*** Opening DATA LISTING ***

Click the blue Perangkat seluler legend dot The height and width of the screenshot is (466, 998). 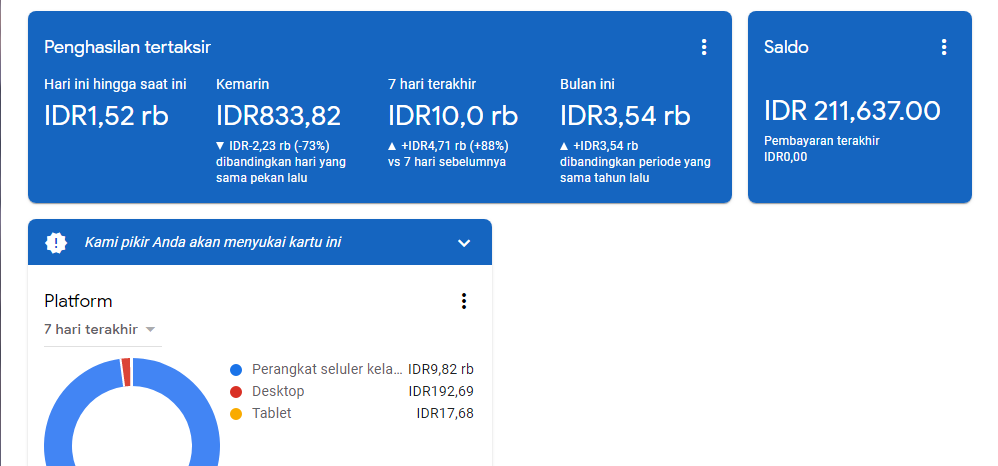[236, 369]
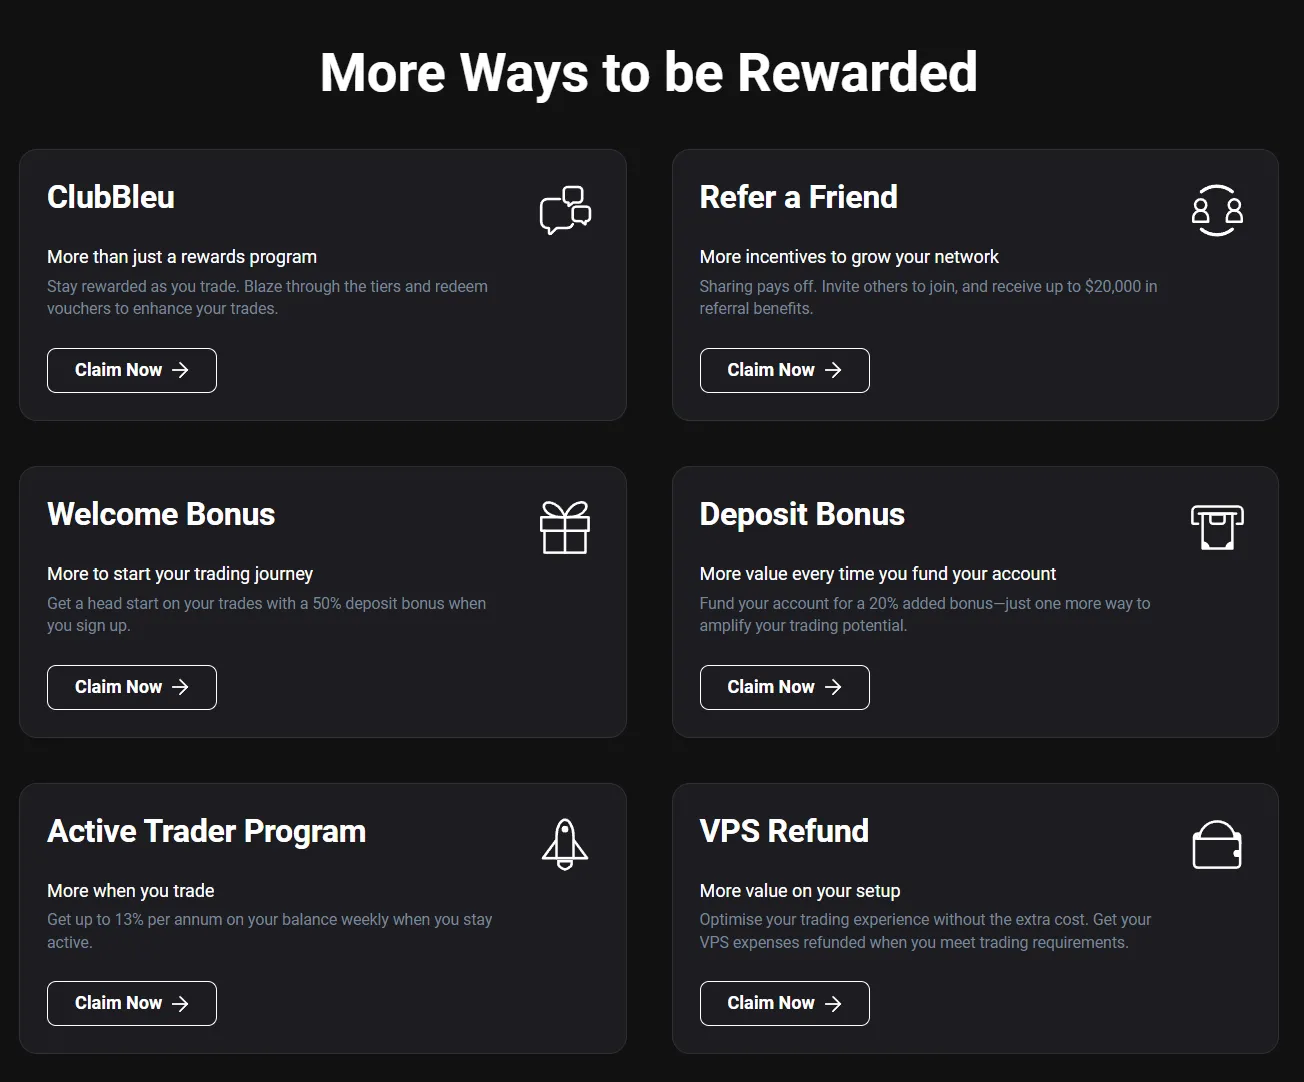
Task: Click the Deposit Bonus card title
Action: pyautogui.click(x=802, y=514)
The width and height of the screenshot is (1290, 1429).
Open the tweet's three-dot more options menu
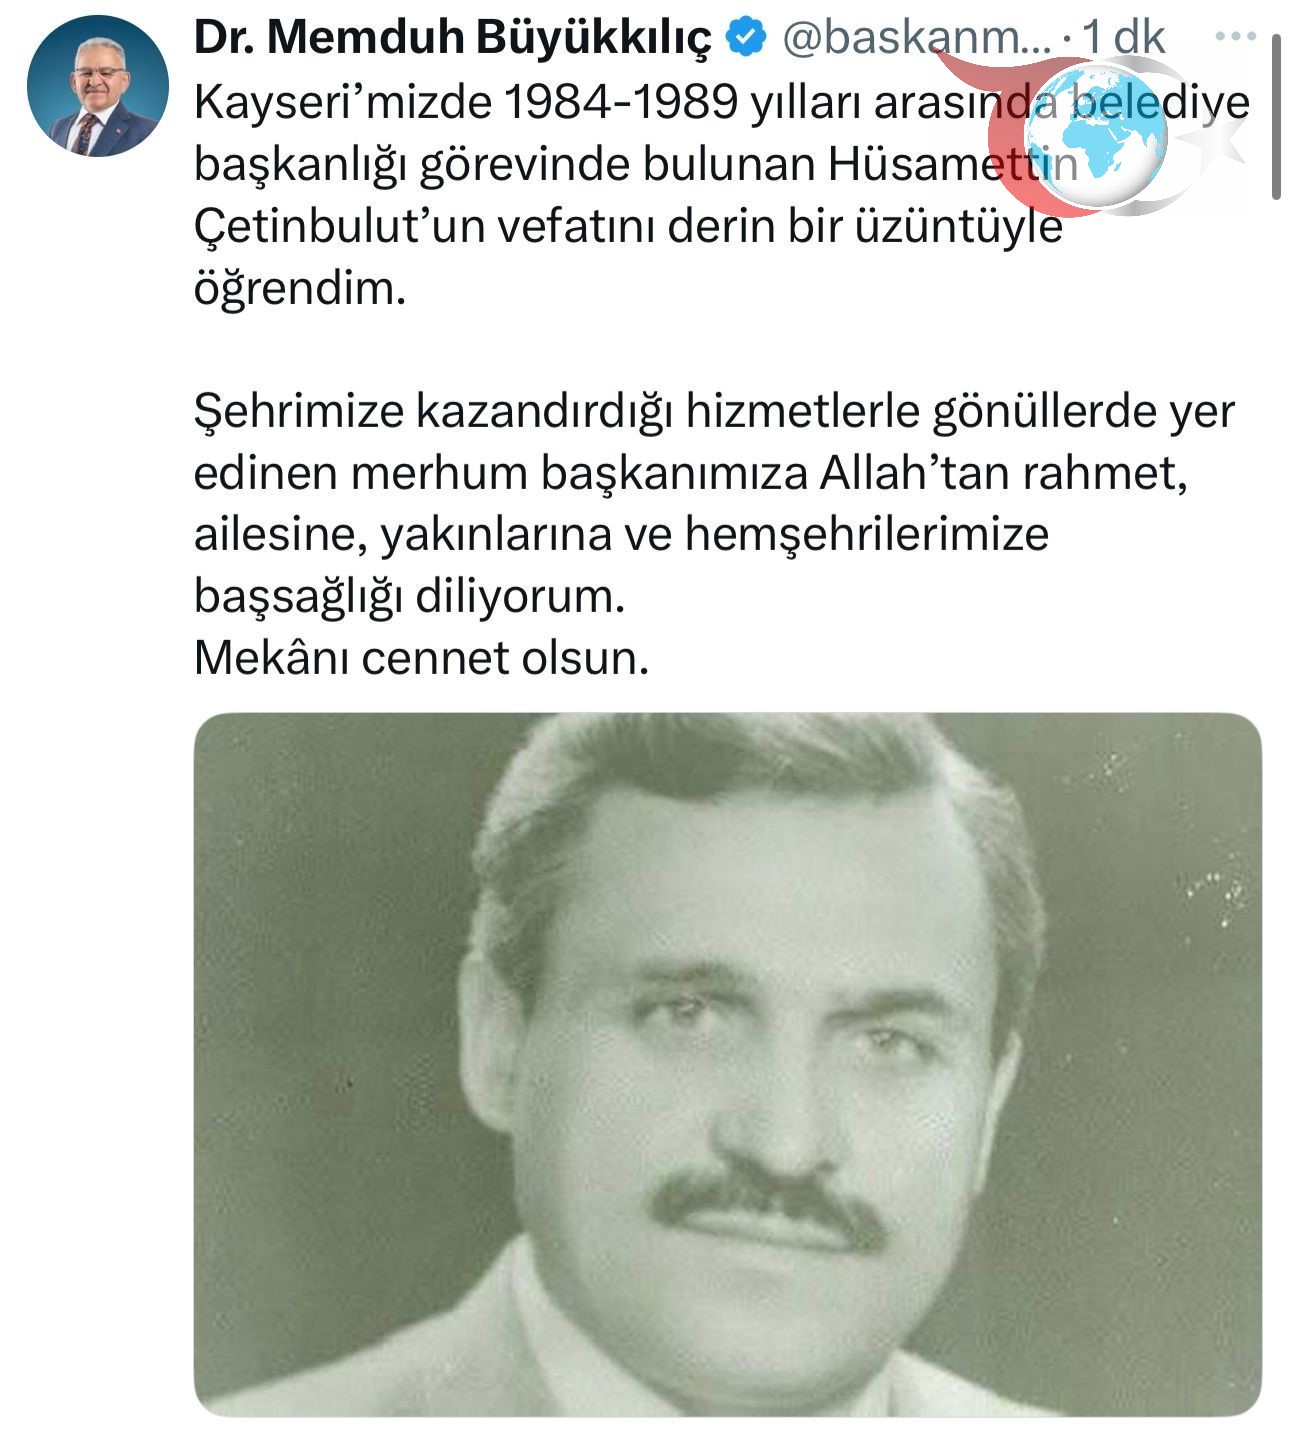[1234, 37]
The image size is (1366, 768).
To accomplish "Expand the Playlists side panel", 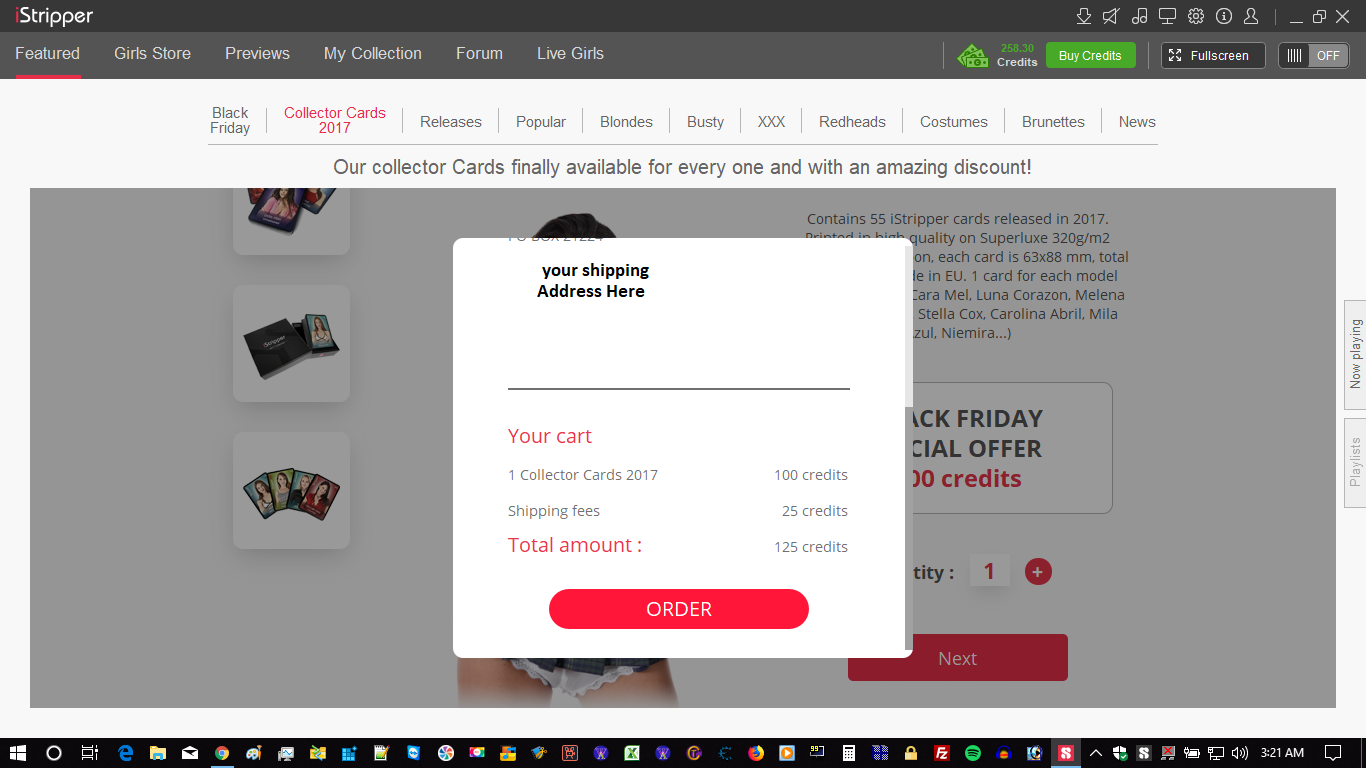I will click(x=1355, y=462).
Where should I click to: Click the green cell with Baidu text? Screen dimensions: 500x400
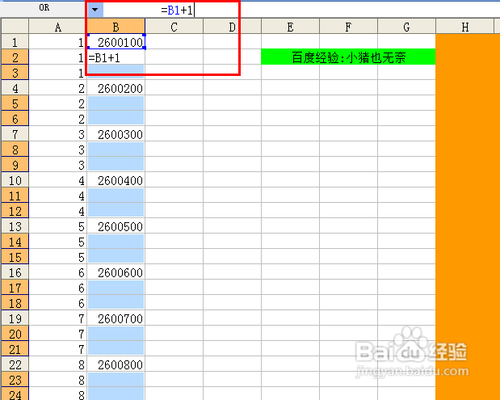point(348,57)
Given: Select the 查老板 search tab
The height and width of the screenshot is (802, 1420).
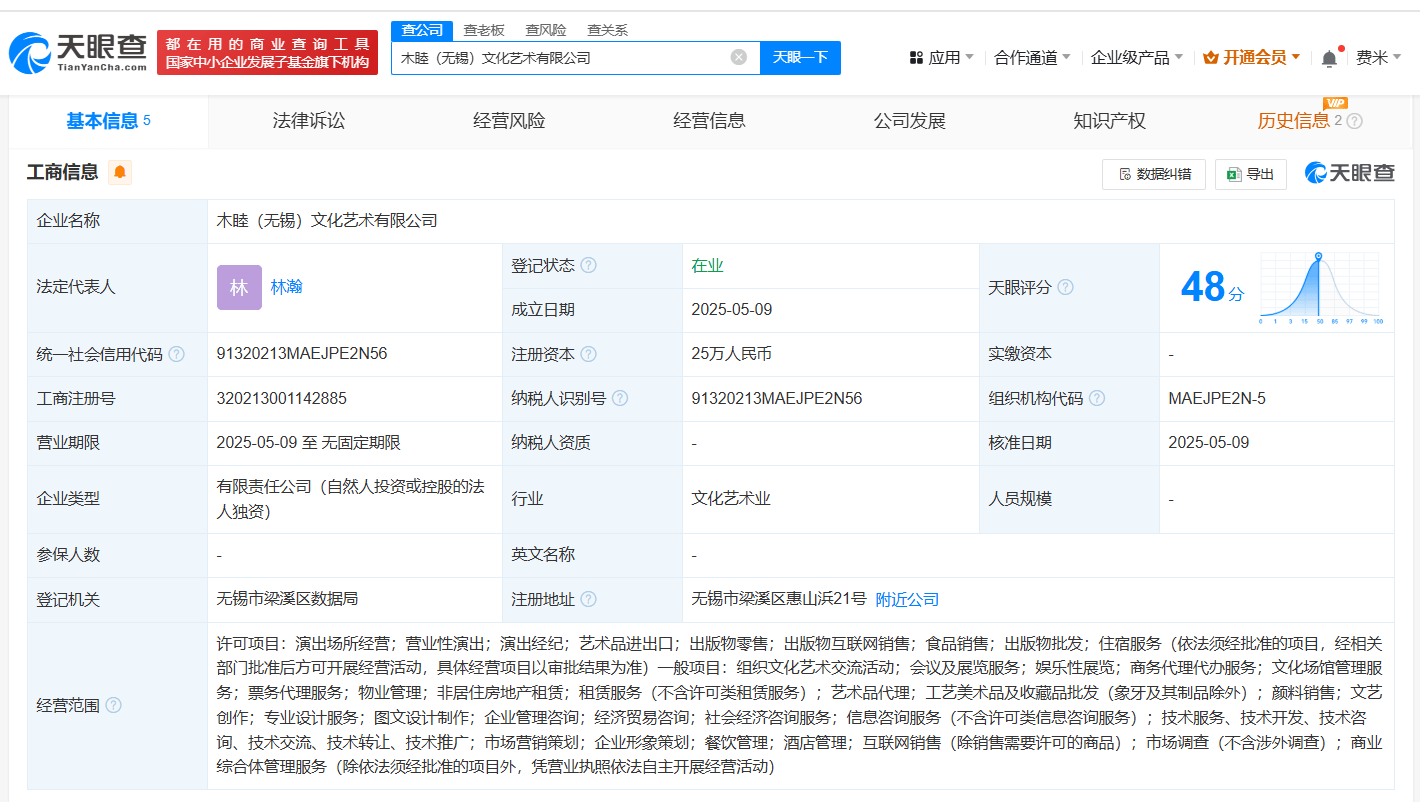Looking at the screenshot, I should point(484,30).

*** Closing DATA LISTING ***

Please retype, exactly and only, the lines from the one holding "Given: Select the 查老板 search tab" to the end of the entries, both ends included, without any pictures.

Given: Select the 查老板 search tab
The height and width of the screenshot is (802, 1420).
Looking at the screenshot, I should point(484,30).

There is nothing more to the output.